Question

A sphere of radius 1m and refractive index 1.5 is silvered at its back. A point object is kept at a distance of 1 m from the front face as shown in figure. What is the position of final image w.r.t. P?

• A. $\frac{13}{7}m$ ;right side
• B. $\frac{13}{7}m$ ; left side
• C. $\frac{7}{13}m$ ; right side
• D. $\frac{7}{13}m$ ; left side

Answer 1

The correct option is A. $\frac{13}{7}m$ ;right side.

For the first event $n_1=1;n_2=1.5;u=–1m;R=+1m$. Therefore we get
$\frac{1.5}{v_1}-\frac{1}{-1}=\frac{1.5-1}{1}$
$v_1=–3m$.

This image will act as an object for the rear silvered surface. However, for taking the object distance, we have to measure it from the pole of the mirror. As we have discussed before.
$u_2=v_1–x$
$u_2=–3–2=-5m$.
Applying mirror formula, we get (radius of curvature is –1m, so focal length of the mirror is $-\frac{1}{2}m$)

$\frac{1}{v_2}+\frac{1}{-5}=\frac{1}{-0.5}$

$v_2=-\frac{5}{9}m$.

These reflected rays will again be refracted from the spherical surface. And we need to take the distance of the image from point P, which presently is from the pole of the mirror.
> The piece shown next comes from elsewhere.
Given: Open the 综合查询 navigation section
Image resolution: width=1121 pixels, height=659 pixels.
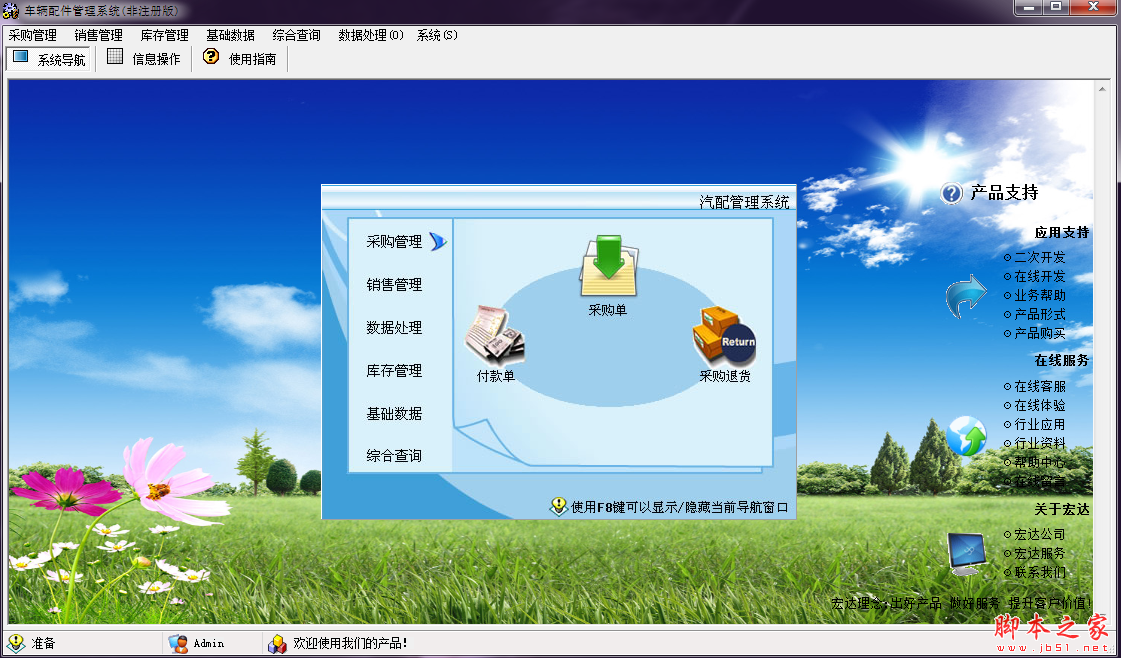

So take the difference.

$u_3=v_2–x$

$u_3=\left(\frac{-5}{9}\right)+2=\frac{+13}{9}m$.

Now, $\frac{1}{v_3}-\frac{1.5}{\frac{13}{9}}=\frac{1-1.5}{1}=-0.5$

$v_3=\frac{13}{7}m$.

Thus, the position of the final image w.r.t. P is $\frac{13}{7}m$ towards the right side.